• Фрагмент текста:

▬▬▬▬▬▬▬▬▬▬

Пропагандистом этой несколько утопической, скажем так, идеи выступал наш патриарх Евгений Габрилович. Писательский кинематограф, насколько я знаю, им же и придуман. Он даже произнес по этому поводу горячую речь на международном конгрессе сценаристов в Варне, куда мы ездили с ним и Каплером в 1979 году, и, помню, немало удивил и напугал наших западных коллег, не слыхавших никогда ничего подобного. Западные коллеги, надо отдать им должное, были куда более озабочены практическими вопросами, например, экспансией телевидения, принимавшей уже транснациональный масштаб. С появлением спутников стало возможным беспрепятственно транслировать фильм, созданный, скажем, в Англии, на Австралию или Новую Зеландию, и как за этим уследишь и получишь с них деньги? Вот что более всего занимало уважаемых коллег, а мы им – про писательское кино, про современное сюжетосложение, наконец про геноцид в Южной Африке (это уж наш предводитель Алексей Яковлевич Каплер, вдруг ощутивший себя большим политиком!).

Тут, впрочем, надо сказать, что при всей, казалось бы, нелепой утопичности,- а куда уж нелепее говорить о каком-то приоритете писателя там, где на самом деле все решают продюсер и режиссер,- при всей сказочности этих суждений и мечтаний, сам Габрилович, как мало кто из нас, имел к тому все основания. Его режиссерами были Райзман, Ромм, Юткевич, Панфилов, Авербах. Картина Райзмана, картина Ромма. И всюду узнаваем он, Габрилович. Его почерк.

Михаил Ильич Ромм – режиссер выдающийся, но ведь фильмы его расположены как бы веером, как кто-то удачно заметил. Что общего между “Лениным в Октябре”, “Мечтой”, “9 днями одного года”? А в той же “Мечте”, снятой по сценарию Габриловича, есть нечто очень знакомое, узнаваемое по звуку, что родственно его картинам с Райзманом, резонирует даже в ленинских фильмах Юткевича, в “Монологе” Авербаха, в картинах Панфилова “В огне брода нет” и “Начало”. Всюду – он, Габрилович.

Как это происходит – для меня до сих пор загадка. Когда-то Илья Авербах, наезжая из Питера в Москву, где для него писал Габрилович (это был “Монолог”), рассказывал, как они работают. Придумываешь обычно очередные две-три сцены, приезжаешь, рассказываешь ему, а он записывает. Сам старик придумывать не любит или даже не умеет, утверждал Авербах. Правда, добавлял он, записывает волшебно. (Ох уж это их любимое словечко – “записывает”! Слышал даже от корректного Райзмана и всегда возмущался. Мы, видите ли, “записываем”!)

▬▬▬▬▬▬▬▬▬▬

[Данные для поиска слов и элементов]
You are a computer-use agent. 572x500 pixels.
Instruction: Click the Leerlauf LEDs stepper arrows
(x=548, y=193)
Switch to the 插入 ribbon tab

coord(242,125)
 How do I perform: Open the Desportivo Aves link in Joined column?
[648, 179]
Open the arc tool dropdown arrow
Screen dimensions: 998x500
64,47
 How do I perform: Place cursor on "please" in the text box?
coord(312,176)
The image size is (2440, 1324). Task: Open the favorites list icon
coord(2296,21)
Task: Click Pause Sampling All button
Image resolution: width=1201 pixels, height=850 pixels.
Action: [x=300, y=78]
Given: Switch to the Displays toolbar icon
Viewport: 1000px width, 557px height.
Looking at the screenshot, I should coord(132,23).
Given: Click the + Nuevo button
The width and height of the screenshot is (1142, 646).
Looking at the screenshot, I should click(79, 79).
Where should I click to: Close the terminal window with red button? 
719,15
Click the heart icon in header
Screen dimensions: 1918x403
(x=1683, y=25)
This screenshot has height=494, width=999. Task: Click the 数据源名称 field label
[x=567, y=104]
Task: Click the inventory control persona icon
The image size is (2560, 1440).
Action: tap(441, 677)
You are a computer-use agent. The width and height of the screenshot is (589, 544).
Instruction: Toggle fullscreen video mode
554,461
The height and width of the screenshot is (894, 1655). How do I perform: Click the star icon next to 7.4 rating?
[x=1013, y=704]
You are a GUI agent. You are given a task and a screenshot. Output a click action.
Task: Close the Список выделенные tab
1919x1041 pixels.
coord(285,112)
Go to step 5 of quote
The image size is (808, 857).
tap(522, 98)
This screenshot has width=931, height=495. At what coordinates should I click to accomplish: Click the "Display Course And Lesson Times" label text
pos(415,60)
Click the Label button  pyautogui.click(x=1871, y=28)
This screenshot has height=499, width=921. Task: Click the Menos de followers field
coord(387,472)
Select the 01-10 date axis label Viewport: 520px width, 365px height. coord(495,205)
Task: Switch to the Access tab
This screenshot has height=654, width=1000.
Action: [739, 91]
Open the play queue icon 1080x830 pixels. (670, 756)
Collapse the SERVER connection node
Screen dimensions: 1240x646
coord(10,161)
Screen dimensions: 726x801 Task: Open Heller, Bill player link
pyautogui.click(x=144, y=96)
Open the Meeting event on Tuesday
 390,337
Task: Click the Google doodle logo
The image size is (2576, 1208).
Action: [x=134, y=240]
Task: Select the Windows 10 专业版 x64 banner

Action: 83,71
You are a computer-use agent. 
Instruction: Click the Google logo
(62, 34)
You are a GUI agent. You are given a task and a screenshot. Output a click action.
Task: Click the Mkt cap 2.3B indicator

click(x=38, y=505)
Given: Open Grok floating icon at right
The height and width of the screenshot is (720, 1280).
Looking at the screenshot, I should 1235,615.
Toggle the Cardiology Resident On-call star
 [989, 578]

▬▬▬▬▬▬▬▬▬▬

• Требования к заданиям:
- A) В каком году, согласно отрывку о Габриловиче, прошел международный конгресс сценаристов в Варне?
- B) Выпишите без изменений строки записей с самого начала до строки с "Action: [x=300, y=78]" включительно.

• Ожидаемые результаты:
- A) В 1979 году.

- B)
You are a computer-use agent. 572x500 pixels.
Instruction: Click the Leerlauf LEDs stepper arrows
(x=548, y=193)
Switch to the 插入 ribbon tab

coord(242,125)
 How do I perform: Open the Desportivo Aves link in Joined column?
[648, 179]
Open the arc tool dropdown arrow
Screen dimensions: 998x500
64,47
 How do I perform: Place cursor on "please" in the text box?
coord(312,176)
The image size is (2440, 1324). Task: Open the favorites list icon
coord(2296,21)
Task: Click Pause Sampling All button
Image resolution: width=1201 pixels, height=850 pixels.
Action: [x=300, y=78]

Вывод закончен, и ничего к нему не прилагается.